(Dataset extract)

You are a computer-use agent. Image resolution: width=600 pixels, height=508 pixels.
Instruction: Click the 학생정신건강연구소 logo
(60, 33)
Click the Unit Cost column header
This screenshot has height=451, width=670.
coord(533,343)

(End Dataset extract)

> Task description: From the first line to the last, return the data exactly.

> Output for this exercise:
You are a computer-use agent. Image resolution: width=600 pixels, height=508 pixels.
Instruction: Click the 학생정신건강연구소 logo
(60, 33)
Click the Unit Cost column header
This screenshot has height=451, width=670.
coord(533,343)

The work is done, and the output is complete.